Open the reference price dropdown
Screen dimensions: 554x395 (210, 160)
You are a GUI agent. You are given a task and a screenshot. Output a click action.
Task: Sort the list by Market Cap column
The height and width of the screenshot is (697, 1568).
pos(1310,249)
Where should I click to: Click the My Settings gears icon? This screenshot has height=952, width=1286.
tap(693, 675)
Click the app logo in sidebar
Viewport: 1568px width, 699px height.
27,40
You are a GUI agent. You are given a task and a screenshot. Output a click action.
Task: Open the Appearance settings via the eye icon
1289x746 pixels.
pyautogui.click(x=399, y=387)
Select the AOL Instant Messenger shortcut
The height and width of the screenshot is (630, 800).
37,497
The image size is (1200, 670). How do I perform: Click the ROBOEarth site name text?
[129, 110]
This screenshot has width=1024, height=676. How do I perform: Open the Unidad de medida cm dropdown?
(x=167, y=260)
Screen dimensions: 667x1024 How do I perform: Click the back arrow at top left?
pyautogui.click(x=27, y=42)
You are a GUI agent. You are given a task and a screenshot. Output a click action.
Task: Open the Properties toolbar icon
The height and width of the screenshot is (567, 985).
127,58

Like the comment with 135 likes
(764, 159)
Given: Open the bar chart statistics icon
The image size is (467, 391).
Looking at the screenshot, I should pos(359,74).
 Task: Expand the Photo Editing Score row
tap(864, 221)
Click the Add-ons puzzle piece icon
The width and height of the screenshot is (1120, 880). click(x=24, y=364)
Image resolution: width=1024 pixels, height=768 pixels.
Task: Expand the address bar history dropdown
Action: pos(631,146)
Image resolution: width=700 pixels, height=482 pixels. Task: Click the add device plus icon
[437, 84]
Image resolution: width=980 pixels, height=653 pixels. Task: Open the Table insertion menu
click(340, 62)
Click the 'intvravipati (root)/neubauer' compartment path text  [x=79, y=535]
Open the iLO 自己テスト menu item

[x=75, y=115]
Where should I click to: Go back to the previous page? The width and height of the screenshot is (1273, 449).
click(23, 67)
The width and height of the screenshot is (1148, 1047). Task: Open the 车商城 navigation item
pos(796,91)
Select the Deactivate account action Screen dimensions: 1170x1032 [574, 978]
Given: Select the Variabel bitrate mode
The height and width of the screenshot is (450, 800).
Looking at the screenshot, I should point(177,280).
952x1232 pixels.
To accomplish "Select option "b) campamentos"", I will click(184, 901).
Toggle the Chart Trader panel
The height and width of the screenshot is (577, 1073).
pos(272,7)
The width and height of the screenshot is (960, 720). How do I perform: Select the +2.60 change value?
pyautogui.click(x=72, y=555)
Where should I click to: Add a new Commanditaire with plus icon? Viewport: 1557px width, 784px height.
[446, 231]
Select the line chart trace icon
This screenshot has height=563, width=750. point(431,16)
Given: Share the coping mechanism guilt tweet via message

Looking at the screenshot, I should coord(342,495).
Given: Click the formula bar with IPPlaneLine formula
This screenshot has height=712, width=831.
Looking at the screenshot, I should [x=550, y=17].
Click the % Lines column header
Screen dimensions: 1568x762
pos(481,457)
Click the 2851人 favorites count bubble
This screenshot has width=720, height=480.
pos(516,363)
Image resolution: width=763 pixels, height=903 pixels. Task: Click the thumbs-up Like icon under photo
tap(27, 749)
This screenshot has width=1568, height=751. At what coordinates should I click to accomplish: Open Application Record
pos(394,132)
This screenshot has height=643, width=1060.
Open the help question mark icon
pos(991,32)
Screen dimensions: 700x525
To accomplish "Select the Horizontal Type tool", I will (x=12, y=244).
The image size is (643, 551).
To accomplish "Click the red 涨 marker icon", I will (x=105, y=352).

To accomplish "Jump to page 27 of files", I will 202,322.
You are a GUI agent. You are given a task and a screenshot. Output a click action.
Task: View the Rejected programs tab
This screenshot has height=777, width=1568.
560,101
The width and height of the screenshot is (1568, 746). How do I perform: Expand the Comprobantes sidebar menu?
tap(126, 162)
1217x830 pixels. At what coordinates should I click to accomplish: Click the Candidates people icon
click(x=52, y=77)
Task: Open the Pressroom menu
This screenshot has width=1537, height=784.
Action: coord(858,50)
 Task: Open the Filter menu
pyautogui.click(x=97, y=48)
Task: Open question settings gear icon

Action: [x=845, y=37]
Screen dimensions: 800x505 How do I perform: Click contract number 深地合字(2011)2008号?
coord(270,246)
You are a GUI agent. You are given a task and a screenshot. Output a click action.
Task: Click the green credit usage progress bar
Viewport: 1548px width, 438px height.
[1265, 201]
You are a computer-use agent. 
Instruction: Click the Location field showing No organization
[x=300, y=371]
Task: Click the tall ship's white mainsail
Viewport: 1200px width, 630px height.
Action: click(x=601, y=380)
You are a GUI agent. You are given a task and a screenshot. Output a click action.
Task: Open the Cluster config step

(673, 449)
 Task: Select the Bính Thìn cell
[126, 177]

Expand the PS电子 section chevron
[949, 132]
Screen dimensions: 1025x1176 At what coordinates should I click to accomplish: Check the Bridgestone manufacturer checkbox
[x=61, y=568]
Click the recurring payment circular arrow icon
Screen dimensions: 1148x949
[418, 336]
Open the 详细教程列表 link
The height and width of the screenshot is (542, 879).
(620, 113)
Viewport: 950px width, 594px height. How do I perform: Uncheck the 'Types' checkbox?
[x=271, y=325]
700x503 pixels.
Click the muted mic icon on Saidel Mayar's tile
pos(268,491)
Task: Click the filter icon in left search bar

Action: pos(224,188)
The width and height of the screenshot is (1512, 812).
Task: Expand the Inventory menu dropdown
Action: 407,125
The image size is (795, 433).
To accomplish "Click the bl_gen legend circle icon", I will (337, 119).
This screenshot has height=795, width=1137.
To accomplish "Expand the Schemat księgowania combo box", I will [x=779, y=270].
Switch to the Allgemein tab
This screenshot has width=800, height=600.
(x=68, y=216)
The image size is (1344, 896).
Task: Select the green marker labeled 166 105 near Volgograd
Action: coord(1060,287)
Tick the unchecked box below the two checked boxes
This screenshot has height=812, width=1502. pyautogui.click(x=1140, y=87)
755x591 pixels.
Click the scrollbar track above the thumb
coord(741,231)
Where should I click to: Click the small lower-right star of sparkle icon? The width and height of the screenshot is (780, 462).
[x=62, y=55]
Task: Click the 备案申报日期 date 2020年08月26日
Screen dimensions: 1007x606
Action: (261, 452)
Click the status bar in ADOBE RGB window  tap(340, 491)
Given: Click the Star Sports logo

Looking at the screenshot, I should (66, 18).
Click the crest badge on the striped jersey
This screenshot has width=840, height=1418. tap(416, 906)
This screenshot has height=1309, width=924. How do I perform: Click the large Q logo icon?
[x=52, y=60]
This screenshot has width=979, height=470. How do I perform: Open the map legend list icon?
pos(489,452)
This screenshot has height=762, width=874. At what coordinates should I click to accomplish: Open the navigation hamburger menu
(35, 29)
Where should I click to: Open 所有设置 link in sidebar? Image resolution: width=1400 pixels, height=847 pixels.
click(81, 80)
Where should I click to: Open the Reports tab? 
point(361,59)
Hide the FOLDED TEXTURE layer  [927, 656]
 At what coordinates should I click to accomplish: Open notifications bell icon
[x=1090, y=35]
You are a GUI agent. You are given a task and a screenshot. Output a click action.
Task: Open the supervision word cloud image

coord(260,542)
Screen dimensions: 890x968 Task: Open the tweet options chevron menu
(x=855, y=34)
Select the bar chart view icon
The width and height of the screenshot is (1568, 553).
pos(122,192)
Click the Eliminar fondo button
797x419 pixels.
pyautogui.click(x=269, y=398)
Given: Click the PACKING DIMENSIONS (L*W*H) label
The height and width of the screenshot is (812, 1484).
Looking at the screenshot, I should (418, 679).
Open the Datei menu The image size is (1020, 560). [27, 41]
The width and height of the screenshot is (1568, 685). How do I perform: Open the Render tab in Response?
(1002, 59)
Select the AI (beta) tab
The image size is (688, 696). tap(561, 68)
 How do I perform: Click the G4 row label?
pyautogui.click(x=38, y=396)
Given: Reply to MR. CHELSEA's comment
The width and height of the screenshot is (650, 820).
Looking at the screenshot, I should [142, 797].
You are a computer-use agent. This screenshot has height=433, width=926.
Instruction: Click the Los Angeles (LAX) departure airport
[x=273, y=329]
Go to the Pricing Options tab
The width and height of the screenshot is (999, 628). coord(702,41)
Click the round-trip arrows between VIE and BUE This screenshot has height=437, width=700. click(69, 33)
• • •
Prompt:
Start printing at the line with "Given: Reply to MR. CHELSEA's comment" and stop after the final line of the listing above, keeping every line exact.

Output below:
Given: Reply to MR. CHELSEA's comment
The width and height of the screenshot is (650, 820).
Looking at the screenshot, I should [142, 797].
You are a computer-use agent. This screenshot has height=433, width=926.
Instruction: Click the Los Angeles (LAX) departure airport
[x=273, y=329]
Go to the Pricing Options tab
The width and height of the screenshot is (999, 628). coord(702,41)
Click the round-trip arrows between VIE and BUE This screenshot has height=437, width=700. click(69, 33)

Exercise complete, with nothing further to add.